Collection entries:
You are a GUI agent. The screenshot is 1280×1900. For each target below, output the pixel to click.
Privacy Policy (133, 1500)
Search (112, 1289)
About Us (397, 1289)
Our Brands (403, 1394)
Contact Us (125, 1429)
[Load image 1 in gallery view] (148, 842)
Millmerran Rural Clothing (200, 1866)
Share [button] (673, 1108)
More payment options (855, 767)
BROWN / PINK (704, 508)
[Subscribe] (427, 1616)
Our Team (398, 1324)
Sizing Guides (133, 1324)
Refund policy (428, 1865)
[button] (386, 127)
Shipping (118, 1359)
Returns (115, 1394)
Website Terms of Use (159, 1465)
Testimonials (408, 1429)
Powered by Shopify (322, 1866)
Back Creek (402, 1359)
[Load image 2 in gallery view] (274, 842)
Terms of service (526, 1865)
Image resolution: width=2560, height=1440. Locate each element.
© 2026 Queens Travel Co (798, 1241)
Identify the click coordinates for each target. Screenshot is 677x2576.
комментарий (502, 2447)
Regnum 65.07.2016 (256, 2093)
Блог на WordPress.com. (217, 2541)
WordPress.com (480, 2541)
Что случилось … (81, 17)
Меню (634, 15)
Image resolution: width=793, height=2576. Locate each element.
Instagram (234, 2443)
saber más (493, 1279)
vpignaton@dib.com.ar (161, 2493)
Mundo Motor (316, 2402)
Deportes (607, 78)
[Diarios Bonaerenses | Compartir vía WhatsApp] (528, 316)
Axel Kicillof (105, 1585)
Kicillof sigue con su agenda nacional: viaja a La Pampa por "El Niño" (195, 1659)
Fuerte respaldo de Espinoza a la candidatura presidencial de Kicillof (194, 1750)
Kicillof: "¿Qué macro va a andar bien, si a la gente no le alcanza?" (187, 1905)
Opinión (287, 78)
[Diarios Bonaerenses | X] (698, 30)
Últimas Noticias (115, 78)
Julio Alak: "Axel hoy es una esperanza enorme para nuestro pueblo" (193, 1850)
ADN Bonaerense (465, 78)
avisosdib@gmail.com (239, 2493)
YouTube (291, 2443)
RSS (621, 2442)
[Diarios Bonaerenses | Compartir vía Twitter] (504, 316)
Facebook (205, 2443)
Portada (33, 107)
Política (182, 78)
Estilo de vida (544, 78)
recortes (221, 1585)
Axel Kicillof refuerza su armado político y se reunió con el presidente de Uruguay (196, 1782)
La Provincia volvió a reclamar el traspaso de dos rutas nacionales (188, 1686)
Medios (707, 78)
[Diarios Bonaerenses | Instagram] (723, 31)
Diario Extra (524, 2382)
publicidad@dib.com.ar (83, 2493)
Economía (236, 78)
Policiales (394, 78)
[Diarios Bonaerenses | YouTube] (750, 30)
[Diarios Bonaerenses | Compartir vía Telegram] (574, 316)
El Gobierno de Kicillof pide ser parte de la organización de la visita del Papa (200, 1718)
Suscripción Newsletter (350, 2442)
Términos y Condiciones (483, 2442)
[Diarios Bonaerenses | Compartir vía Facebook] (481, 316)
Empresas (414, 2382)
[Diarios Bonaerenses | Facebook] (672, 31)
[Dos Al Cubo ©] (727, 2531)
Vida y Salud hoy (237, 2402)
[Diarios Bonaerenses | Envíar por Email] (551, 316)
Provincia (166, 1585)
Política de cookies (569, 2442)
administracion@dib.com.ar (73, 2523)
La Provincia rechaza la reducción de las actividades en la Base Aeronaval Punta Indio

Exercise:
Repeat each record exactly, leaving nothing out.

Written answer:
You are a GUI agent. The screenshot is 1280×1900. For each target below, output the pixel to click.
Privacy Policy (133, 1500)
Search (112, 1289)
About Us (397, 1289)
Our Brands (403, 1394)
Contact Us (125, 1429)
[Load image 1 in gallery view] (148, 842)
Millmerran Rural Clothing (200, 1866)
Share [button] (673, 1108)
More payment options (855, 767)
BROWN / PINK (704, 508)
[Subscribe] (427, 1616)
Our Team (398, 1324)
Sizing Guides (133, 1324)
Refund policy (428, 1865)
[button] (386, 127)
Shipping (118, 1359)
Returns (115, 1394)
Website Terms of Use (159, 1465)
Testimonials (408, 1429)
Powered by Shopify (322, 1866)
Back Creek (402, 1359)
[Load image 2 in gallery view] (274, 842)
Terms of service (526, 1865)
Image resolution: width=2560, height=1440. Locate each element.
© 2026 Queens Travel Co (798, 1241)
Identify the click coordinates for each target. Screenshot is 677x2576.
комментарий (502, 2447)
Regnum 65.07.2016 (256, 2093)
Блог на WordPress.com. (217, 2541)
WordPress.com (480, 2541)
Что случилось … (81, 17)
Меню (634, 15)
Image resolution: width=793, height=2576. Locate each element.
Instagram (234, 2443)
saber más (493, 1279)
vpignaton@dib.com.ar (161, 2493)
Mundo Motor (316, 2402)
Deportes (607, 78)
[Diarios Bonaerenses | Compartir vía WhatsApp] (528, 316)
Axel Kicillof (105, 1585)
Kicillof sigue con su agenda nacional: viaja a La Pampa por "El Niño" (195, 1659)
Fuerte respaldo de Espinoza a la candidatura presidencial de Kicillof (194, 1750)
Kicillof: "¿Qué macro va a andar bien, si a la gente no le alcanza?" (187, 1905)
Opinión (287, 78)
[Diarios Bonaerenses | X] (698, 30)
Últimas Noticias (115, 78)
Julio Alak: "Axel hoy es una esperanza enorme para nuestro pueblo" (193, 1850)
ADN Bonaerense (465, 78)
avisosdib@gmail.com (239, 2493)
YouTube (291, 2443)
RSS (621, 2442)
[Diarios Bonaerenses | Compartir vía Twitter] (504, 316)
Facebook (205, 2443)
Portada (33, 107)
Política (182, 78)
Estilo de vida (544, 78)
recortes (221, 1585)
Axel Kicillof refuerza su armado político y se reunió con el presidente de Uruguay (196, 1782)
La Provincia volvió a reclamar el traspaso de dos rutas nacionales (188, 1686)
Medios (707, 78)
[Diarios Bonaerenses | Instagram] (723, 31)
Diario Extra (524, 2382)
publicidad@dib.com.ar (83, 2493)
Economía (236, 78)
Policiales (394, 78)
[Diarios Bonaerenses | YouTube] (750, 30)
[Diarios Bonaerenses | Compartir vía Telegram] (574, 316)
El Gobierno de Kicillof pide ser parte de la organización de la visita del Papa (200, 1718)
Suscripción Newsletter (350, 2442)
Términos y Condiciones (483, 2442)
[Diarios Bonaerenses | Compartir vía Facebook] (481, 316)
Empresas (414, 2382)
[Diarios Bonaerenses | Facebook] (672, 31)
[Dos Al Cubo ©] (727, 2531)
Vida y Salud hoy (237, 2402)
[Diarios Bonaerenses | Envíar por Email] (551, 316)
Provincia (166, 1585)
Política de cookies (569, 2442)
administracion@dib.com.ar (73, 2523)
La Provincia rechaza la reducción de las actividades en la Base Aeronaval Punta Indio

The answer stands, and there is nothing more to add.